• **PROBLEM DESCRIPTION**: Only one stretch of the data is wanted: the line containing "Task: Click the Descripción", the line containing "The width and height of the screenshot is (660, 477).", and every line between them, copied exactly.

*** Opening AVAILABLE DATA ***

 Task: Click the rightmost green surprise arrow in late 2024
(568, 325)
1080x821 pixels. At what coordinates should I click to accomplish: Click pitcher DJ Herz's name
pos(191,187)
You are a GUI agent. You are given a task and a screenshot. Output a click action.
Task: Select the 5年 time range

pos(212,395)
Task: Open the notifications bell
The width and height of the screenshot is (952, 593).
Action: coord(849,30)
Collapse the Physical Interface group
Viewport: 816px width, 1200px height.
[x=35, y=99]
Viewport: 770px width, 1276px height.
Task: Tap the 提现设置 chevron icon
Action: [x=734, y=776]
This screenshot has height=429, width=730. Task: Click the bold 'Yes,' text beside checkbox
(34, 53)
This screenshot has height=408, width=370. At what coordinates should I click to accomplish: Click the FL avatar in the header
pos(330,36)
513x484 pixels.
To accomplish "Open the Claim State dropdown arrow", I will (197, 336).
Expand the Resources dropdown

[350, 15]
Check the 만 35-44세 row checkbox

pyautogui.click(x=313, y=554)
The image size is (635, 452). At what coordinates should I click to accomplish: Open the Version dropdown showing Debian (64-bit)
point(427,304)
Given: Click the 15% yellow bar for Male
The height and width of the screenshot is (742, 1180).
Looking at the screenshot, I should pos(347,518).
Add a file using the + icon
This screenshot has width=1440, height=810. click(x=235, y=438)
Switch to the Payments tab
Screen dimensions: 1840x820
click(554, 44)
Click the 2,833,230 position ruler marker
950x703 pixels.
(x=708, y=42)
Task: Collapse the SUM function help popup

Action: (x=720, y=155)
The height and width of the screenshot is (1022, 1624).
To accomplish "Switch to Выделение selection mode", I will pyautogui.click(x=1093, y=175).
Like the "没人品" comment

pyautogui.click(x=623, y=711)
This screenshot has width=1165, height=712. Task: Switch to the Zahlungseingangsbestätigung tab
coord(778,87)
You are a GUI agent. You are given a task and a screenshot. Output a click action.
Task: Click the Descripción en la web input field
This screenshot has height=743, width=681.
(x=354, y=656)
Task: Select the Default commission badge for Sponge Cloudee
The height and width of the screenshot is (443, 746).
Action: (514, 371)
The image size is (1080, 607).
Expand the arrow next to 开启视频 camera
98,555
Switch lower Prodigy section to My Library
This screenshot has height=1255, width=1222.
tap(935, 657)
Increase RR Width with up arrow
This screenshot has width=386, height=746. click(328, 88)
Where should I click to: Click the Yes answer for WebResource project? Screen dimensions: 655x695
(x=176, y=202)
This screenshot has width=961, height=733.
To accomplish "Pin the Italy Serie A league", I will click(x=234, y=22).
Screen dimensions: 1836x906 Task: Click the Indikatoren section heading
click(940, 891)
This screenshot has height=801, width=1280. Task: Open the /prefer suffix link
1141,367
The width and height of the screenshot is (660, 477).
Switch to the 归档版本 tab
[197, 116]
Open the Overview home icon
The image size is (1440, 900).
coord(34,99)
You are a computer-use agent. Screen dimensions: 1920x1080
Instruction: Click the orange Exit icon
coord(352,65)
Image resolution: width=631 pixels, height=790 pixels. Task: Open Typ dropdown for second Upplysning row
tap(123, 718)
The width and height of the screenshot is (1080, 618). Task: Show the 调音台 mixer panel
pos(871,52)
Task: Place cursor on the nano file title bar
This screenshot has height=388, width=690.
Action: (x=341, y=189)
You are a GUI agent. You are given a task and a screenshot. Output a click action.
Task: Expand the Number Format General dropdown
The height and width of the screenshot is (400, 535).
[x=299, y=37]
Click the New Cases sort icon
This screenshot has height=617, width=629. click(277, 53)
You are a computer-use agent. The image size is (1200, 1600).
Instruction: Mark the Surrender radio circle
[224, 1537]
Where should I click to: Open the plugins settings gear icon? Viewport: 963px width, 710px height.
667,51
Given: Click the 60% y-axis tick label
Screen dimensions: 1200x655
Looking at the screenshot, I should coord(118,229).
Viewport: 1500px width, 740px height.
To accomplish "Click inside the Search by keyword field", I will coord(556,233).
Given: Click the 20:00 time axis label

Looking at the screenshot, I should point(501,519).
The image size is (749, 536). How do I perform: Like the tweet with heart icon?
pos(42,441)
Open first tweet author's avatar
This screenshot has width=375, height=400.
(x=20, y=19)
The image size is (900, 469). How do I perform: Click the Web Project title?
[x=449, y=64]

*** Closing AVAILABLE DATA ***

• **TASK RESPONSE**:
Task: Click the Descripción en la web input field
This screenshot has height=743, width=681.
(x=354, y=656)
Task: Select the Default commission badge for Sponge Cloudee
The height and width of the screenshot is (443, 746).
Action: (514, 371)
The image size is (1080, 607).
Expand the arrow next to 开启视频 camera
98,555
Switch lower Prodigy section to My Library
This screenshot has height=1255, width=1222.
tap(935, 657)
Increase RR Width with up arrow
This screenshot has width=386, height=746. click(328, 88)
Where should I click to: Click the Yes answer for WebResource project? Screen dimensions: 655x695
(x=176, y=202)
This screenshot has width=961, height=733.
To accomplish "Pin the Italy Serie A league", I will click(x=234, y=22).
Screen dimensions: 1836x906 Task: Click the Indikatoren section heading
click(940, 891)
This screenshot has height=801, width=1280. Task: Open the /prefer suffix link
1141,367
The width and height of the screenshot is (660, 477).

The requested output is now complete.